Foi esse menino pacífico e afetuoso que foi dopado, colocado de cócoras dentro de uma cova vertical, com cerca de um metro de profundidade, com o corpo levemente inclinado para o lado direito e envolto por um saco plástico. O matagal onde ele foi enterrado fica na localidade de Linha São Francisco, em Frederico Westphalen.
Bernardo teria sido morto por Graciele, com a ajuda da amiga e do irmão dela. Os três também foram condenados em 2019. O pai seria o mentor intelectual do crime. Além do assassinato, Leandro e Graciele também foram acusados de cometer violência psicológica e humilhação contra o menino, em razão de vídeos e áudios mostrados ao longo do processo.

A situação dos demais réus

- Graciele Ugulini (madrasta) — condenada a 34 anos e sete meses de reclusão em regime inicial fechado, está presa no Presídio Feminino Madre Pelletier com previsão de progressão para o semiaberto em 2026.

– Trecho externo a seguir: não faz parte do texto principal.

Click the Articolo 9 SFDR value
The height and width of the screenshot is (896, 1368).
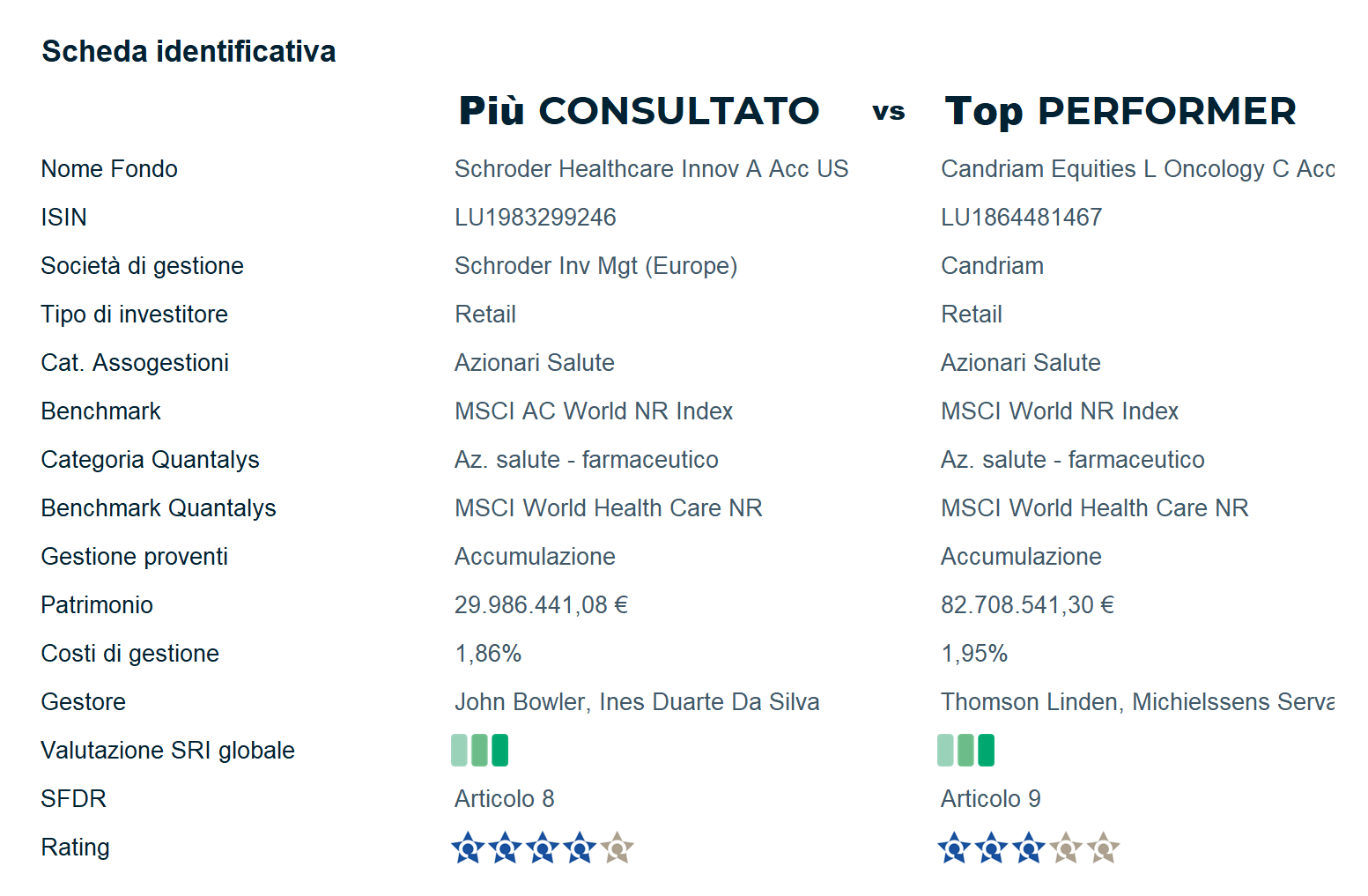990,799
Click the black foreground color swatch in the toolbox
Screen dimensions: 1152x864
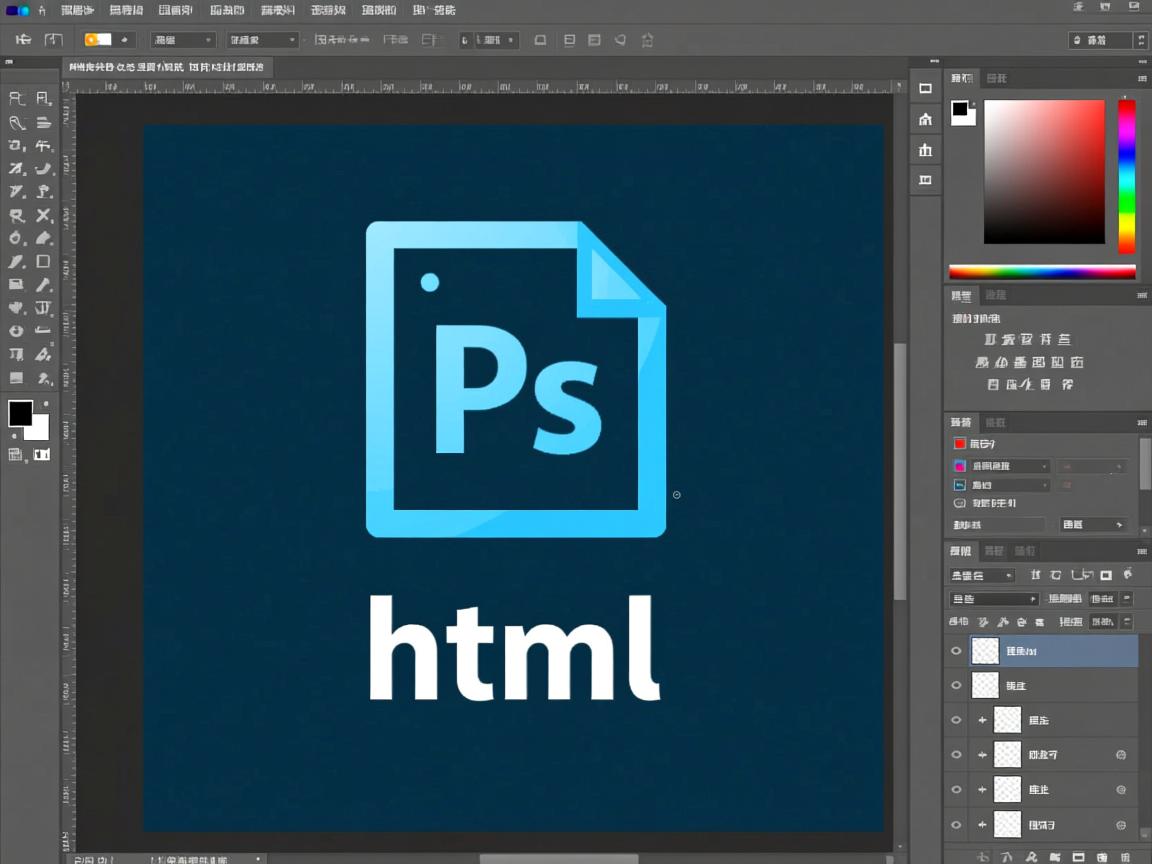tap(20, 412)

- Edelvania Wirganovicz (amiga de Graciele) — condenada a 22 anos e 10 meses de reclusão em regime inicial fechado, cumpre pena no regime semiaberto no Instituto Penal Feminino de Porto Alegre.
- Evandro Wirganovicz (irmão de Edelvania) — condenado a nove anos e seis meses em regime semiaberto e atualmente em liberdade condicional.